____ DATA PROVIDED

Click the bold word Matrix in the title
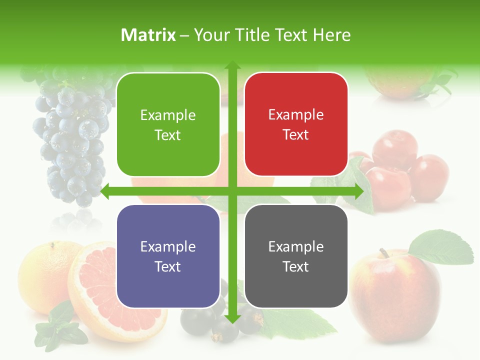(x=148, y=35)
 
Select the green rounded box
(x=168, y=124)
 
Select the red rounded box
(x=296, y=124)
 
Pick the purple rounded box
(x=168, y=256)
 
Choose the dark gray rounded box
(x=296, y=256)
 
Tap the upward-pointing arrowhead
(x=232, y=65)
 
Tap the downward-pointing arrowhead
(x=232, y=319)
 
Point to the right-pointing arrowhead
(x=359, y=192)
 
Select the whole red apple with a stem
(x=395, y=295)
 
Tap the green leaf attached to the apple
(x=442, y=248)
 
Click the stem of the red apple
(x=384, y=252)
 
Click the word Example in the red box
(x=296, y=115)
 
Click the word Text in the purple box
(x=168, y=266)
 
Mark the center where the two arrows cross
(x=232, y=192)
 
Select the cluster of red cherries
(x=400, y=170)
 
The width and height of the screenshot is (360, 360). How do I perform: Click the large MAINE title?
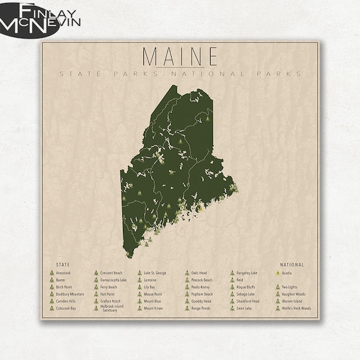point(180,56)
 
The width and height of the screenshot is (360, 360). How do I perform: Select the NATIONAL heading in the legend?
point(292,265)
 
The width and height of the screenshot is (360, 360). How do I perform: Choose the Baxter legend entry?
point(61,280)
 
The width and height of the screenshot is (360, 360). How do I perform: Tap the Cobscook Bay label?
point(66,308)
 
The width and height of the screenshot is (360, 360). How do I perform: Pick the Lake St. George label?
point(155,273)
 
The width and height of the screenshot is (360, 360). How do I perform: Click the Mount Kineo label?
point(154,308)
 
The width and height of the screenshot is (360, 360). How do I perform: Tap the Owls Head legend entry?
point(199,273)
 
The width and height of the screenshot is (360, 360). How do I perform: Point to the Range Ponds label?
point(201,308)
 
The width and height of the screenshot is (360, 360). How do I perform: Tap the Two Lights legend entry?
point(290,287)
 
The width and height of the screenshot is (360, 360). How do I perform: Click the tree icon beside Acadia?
point(277,273)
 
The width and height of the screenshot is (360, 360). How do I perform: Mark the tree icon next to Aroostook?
point(51,273)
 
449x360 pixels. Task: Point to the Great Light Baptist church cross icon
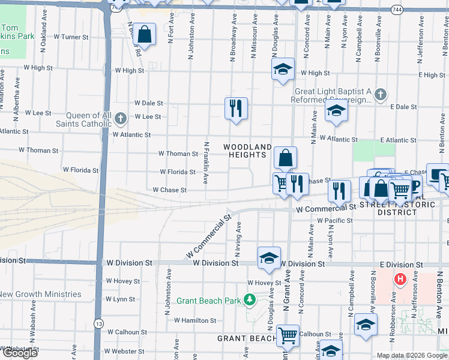click(379, 94)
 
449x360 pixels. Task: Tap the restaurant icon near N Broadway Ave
click(236, 108)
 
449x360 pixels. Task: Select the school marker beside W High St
click(283, 68)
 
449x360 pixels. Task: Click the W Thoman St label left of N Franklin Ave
click(178, 154)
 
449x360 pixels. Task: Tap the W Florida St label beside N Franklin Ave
click(178, 172)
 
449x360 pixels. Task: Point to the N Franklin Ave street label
click(206, 163)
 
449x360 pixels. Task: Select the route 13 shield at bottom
click(98, 323)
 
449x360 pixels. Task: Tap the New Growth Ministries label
click(41, 294)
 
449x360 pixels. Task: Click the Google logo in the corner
click(20, 353)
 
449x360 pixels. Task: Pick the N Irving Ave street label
click(239, 239)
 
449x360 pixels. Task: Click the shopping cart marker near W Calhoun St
click(288, 335)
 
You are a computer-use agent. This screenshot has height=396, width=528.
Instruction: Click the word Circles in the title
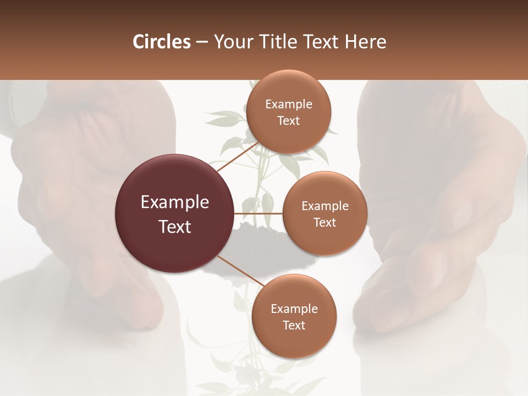[161, 42]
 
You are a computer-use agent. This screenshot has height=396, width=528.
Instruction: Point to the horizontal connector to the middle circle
[258, 213]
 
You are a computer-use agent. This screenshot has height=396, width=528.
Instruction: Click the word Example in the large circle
[174, 202]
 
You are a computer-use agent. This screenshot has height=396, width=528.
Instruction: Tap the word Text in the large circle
[174, 227]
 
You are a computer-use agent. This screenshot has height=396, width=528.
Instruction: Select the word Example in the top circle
[288, 105]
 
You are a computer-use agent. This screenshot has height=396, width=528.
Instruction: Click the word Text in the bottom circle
[294, 326]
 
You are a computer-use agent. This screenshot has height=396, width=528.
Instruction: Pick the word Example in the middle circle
[324, 206]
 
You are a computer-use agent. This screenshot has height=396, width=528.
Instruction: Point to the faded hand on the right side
[440, 220]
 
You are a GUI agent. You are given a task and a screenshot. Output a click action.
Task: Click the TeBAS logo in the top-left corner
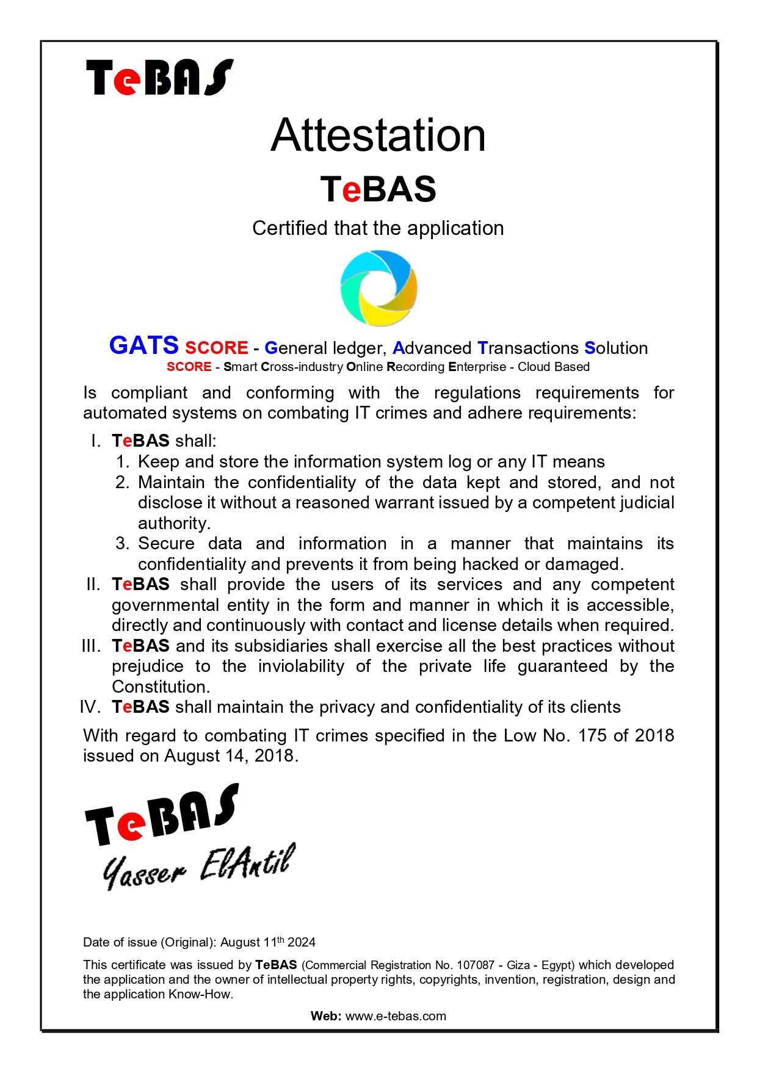159,78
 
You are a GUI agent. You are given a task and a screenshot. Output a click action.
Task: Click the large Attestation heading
378,135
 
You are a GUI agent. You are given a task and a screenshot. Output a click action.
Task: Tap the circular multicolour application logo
378,287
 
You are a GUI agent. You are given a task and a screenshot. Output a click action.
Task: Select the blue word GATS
143,345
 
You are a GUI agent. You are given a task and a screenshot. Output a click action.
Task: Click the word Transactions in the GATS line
527,348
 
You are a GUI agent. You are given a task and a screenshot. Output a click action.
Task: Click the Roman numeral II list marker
93,585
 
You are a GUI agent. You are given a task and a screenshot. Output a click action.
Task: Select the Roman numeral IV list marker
90,707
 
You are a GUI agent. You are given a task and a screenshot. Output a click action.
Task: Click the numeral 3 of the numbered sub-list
121,544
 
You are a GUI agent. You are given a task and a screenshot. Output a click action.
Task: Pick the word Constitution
161,687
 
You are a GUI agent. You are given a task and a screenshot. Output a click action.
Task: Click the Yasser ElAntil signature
198,867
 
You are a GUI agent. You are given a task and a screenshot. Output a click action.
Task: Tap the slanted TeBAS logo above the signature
162,815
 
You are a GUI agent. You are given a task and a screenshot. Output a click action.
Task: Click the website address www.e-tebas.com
396,1017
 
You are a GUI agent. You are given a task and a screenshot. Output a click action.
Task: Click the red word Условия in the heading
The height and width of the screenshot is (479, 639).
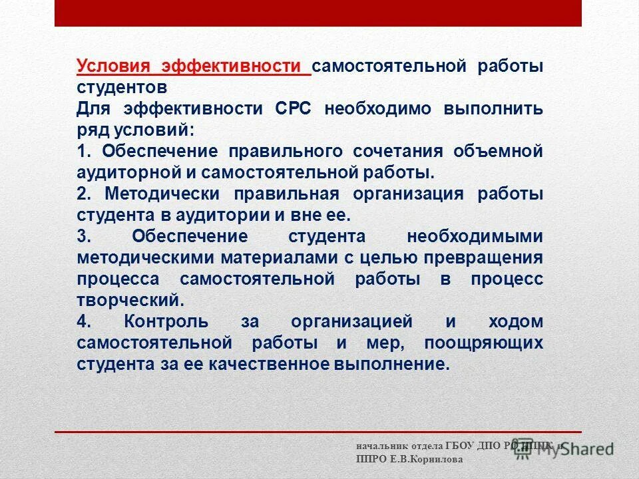(x=114, y=67)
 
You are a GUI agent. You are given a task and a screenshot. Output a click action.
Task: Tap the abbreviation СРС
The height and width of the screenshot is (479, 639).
(x=292, y=108)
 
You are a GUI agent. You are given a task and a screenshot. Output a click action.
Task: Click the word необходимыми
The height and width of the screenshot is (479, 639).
(x=475, y=236)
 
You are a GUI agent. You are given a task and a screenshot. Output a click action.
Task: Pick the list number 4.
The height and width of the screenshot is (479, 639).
(x=83, y=322)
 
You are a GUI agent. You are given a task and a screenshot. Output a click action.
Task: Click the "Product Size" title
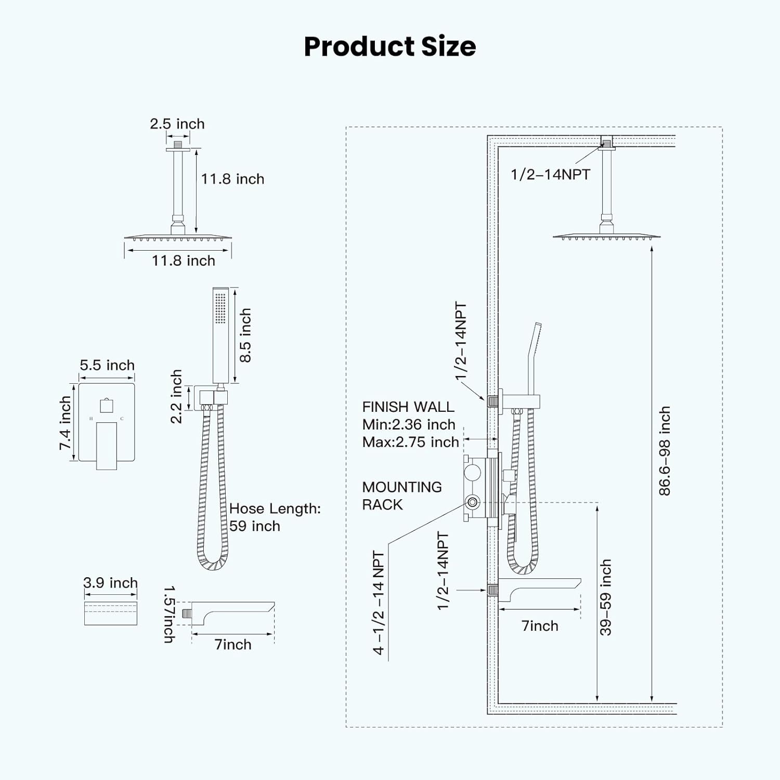(389, 46)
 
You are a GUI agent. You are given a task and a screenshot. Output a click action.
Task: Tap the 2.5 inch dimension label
(177, 124)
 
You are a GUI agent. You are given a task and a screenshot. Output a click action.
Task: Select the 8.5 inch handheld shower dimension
(245, 335)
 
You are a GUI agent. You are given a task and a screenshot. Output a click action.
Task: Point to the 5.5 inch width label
(107, 365)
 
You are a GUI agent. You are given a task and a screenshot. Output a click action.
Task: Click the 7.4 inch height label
(65, 423)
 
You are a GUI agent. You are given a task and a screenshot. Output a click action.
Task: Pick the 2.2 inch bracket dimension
(177, 396)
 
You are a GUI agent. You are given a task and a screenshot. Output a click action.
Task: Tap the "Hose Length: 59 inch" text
(275, 517)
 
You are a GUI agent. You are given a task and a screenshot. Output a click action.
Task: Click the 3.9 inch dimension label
(110, 583)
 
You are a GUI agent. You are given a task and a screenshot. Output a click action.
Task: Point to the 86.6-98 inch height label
(665, 451)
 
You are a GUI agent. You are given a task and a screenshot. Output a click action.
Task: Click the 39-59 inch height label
(606, 597)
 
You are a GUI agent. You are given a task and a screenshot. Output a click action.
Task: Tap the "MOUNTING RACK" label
(401, 496)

________

## REQUIREMENTS
Rewrite all of the rows above, changing every "rounded box" to "rounded rectangle" and leaving everything else as it is. Omit the pictures from your answer.

## RESULT FOR THIS EXERCISE
Click the bold word Matrix in the title
(x=148, y=35)
 
Select the green rounded rectangle
(x=168, y=124)
 
Select the red rounded rectangle
(x=296, y=124)
 
Pick the purple rounded rectangle
(x=168, y=256)
 
Choose the dark gray rounded rectangle
(x=296, y=256)
 
Tap the upward-pointing arrowhead
(x=232, y=65)
 
Tap the downward-pointing arrowhead
(x=232, y=319)
 
Point to the right-pointing arrowhead
(x=359, y=192)
 
Select the whole red apple with a stem
(x=395, y=295)
 
Tap the green leaf attached to the apple
(x=442, y=248)
 
Click the stem of the red apple
(x=384, y=252)
 
Click the word Example in the red box
(x=296, y=115)
 
Click the word Text in the purple box
(x=168, y=266)
 
Mark the center where the two arrows cross
(x=232, y=192)
 
Select the cluster of red cherries
(x=400, y=170)
 
The width and height of the screenshot is (360, 360). How do I perform: Click the large MAINE title?
point(180,56)
 
The width and height of the screenshot is (360, 360). How do I perform: Select the NATIONAL heading in the legend?
point(292,265)
 
The width and height of the screenshot is (360, 360). How do I perform: Choose the Baxter legend entry?
point(61,280)
 
The width and height of the screenshot is (360, 360). How do I perform: Tap the Cobscook Bay label?
point(66,308)
 
The width and height of the screenshot is (360, 360). How do I perform: Pick the Lake St. George label?
point(155,273)
 
The width and height of the screenshot is (360, 360). How do I perform: Click the Mount Kineo label?
point(154,308)
 
The width and height of the screenshot is (360, 360). How do I perform: Tap the Owls Head legend entry?
point(199,273)
 
The width and height of the screenshot is (360, 360). How do I perform: Point to the Range Ponds label?
point(201,308)
 
The width and height of the screenshot is (360, 360). How do I perform: Tap the Two Lights legend entry?
point(290,287)
 
The width and height of the screenshot is (360, 360). How do I perform: Click the tree icon beside Acadia?
point(277,273)
 
The width and height of the screenshot is (360, 360). How do I perform: Mark the tree icon next to Aroostook?
point(51,273)
 
449x360 pixels. Task: Point to the Great Light Baptist church cross icon
click(379, 94)
 
449x360 pixels. Task: Tap the restaurant icon near N Broadway Ave
click(236, 108)
 
449x360 pixels. Task: Select the school marker beside W High St
click(283, 68)
 
449x360 pixels. Task: Click the W Thoman St label left of N Franklin Ave
click(178, 154)
 
449x360 pixels. Task: Tap the W Florida St label beside N Franklin Ave
click(178, 172)
 
449x360 pixels. Task: Point to the N Franklin Ave street label
click(206, 163)
 
449x360 pixels. Task: Select the route 13 shield at bottom
click(98, 323)
 
449x360 pixels. Task: Tap the New Growth Ministries label
click(41, 294)
 
449x360 pixels. Task: Click the Google logo in the corner
click(20, 353)
 
449x360 pixels. Task: Pick the N Irving Ave street label
click(239, 239)
 
449x360 pixels. Task: Click the shopping cart marker near W Calhoun St
click(288, 335)
 
You are a computer-use agent. This screenshot has height=396, width=528.
Instruction: Click the word Circles in the title
[161, 42]
 
You are a computer-use agent. This screenshot has height=396, width=528.
Instruction: Point to the horizontal connector to the middle circle
[258, 213]
 
You are a computer-use agent. This screenshot has height=396, width=528.
Instruction: Click the word Example in the large circle
[174, 202]
 
You are a computer-use agent. This screenshot has height=396, width=528.
Instruction: Tap the word Text in the large circle
[174, 227]
 
You are a computer-use agent. This screenshot has height=396, width=528.
Instruction: Select the word Example in the top circle
[288, 105]
 
You are a computer-use agent. This screenshot has height=396, width=528.
Instruction: Click the word Text in the bottom circle
[294, 326]
 
You are a computer-use agent. This screenshot has height=396, width=528.
Instruction: Pick the word Example in the middle circle
[324, 206]
 
You are a computer-use agent. This screenshot has height=396, width=528.
Instruction: Point to the faded hand on the right side
[440, 220]
 
You are a GUI agent. You are given a task and a screenshot. Output a click action.
Task: Click the TeBAS logo in the top-left corner
159,78
 
You are a GUI agent. You are given a task and a screenshot. Output a click action.
Task: Click the large Attestation heading
378,135
 
You are a GUI agent. You are given a task and a screenshot. Output a click action.
Task: Tap the circular multicolour application logo
378,287
 
You are a GUI agent. You are given a task and a screenshot. Output a click action.
Task: Select the blue word GATS
143,345
 
You are a GUI agent. You are given a task and a screenshot. Output a click action.
Task: Click the word Transactions in the GATS line
527,348
 
You are a GUI agent. You are given a task and a screenshot. Output a click action.
Task: Click the Roman numeral II list marker
93,585
 
You are a GUI agent. You are given a task and a screenshot. Output a click action.
Task: Select the Roman numeral IV list marker
90,707
 
You are a GUI agent. You are given a task and a screenshot. Output a click action.
Task: Click the numeral 3 of the numbered sub-list
121,544
 
You are a GUI agent. You are given a task and a screenshot. Output a click action.
Task: Pick the word Constitution
161,687
 
You are a GUI agent. You are given a task and a screenshot. Output a click action.
Task: Click the Yasser ElAntil signature
198,867
 
You are a GUI agent. You are given a task and a screenshot. Output a click action.
Task: Tap the slanted TeBAS logo above the signature
162,815
 
You are a GUI agent. You are given a task and a screenshot. Output a click action.
Task: Click the website address www.e-tebas.com
396,1017
 
You are a GUI agent. You are given a task and a screenshot. Output a click action.
Task: Click the red word Условия in the heading
The height and width of the screenshot is (479, 639).
(x=114, y=67)
 
You are a GUI agent. You are given a task and a screenshot. Output a click action.
Task: Tap the abbreviation СРС
The height and width of the screenshot is (479, 639).
(x=292, y=108)
 
You are a GUI agent. You are given a task and a screenshot. Output a click action.
Task: Click the word необходимыми
The height and width of the screenshot is (479, 639).
(x=475, y=236)
 
You are a GUI agent. You are given a task and a screenshot. Output a click action.
Task: Pick the list number 4.
The height and width of the screenshot is (479, 639).
(x=83, y=322)
 
You are a GUI agent. You are given a task and a screenshot. Output a click action.
Task: Click the "Product Size" title
(389, 46)
 
You are a GUI agent. You are given a task and a screenshot. Output a click action.
Task: Tap the 2.5 inch dimension label
(177, 124)
 
You are a GUI agent. You are given a task and a screenshot. Output a click action.
Task: Select the 8.5 inch handheld shower dimension
(245, 335)
 
You are a GUI agent. You are given a task and a screenshot. Output a click action.
Task: Point to the 5.5 inch width label
(107, 365)
 
You are a GUI agent. You are given a task and a screenshot. Output a click action.
Task: Click the 7.4 inch height label
(65, 423)
 
You are a GUI agent. You are given a task and a screenshot. Output a click action.
Task: Pick the 2.2 inch bracket dimension
(177, 396)
 
You are a GUI agent. You are given a task and a screenshot. Output a click action.
Task: Tap the "Hose Length: 59 inch" text
(275, 517)
 
You are a GUI agent. You are given a task and a screenshot. Output a click action.
Task: Click the 3.9 inch dimension label
(110, 583)
 
You are a GUI agent. You are given a task and a screenshot. Output a click action.
Task: Point to the 86.6-98 inch height label
(665, 451)
 
You are a GUI agent. You are given a task and a screenshot. Output a click action.
Task: Click the 39-59 inch height label
(606, 597)
 
You are a GUI agent. You are given a task and a screenshot. Output a click action.
Task: Tap the "MOUNTING RACK" label
(401, 496)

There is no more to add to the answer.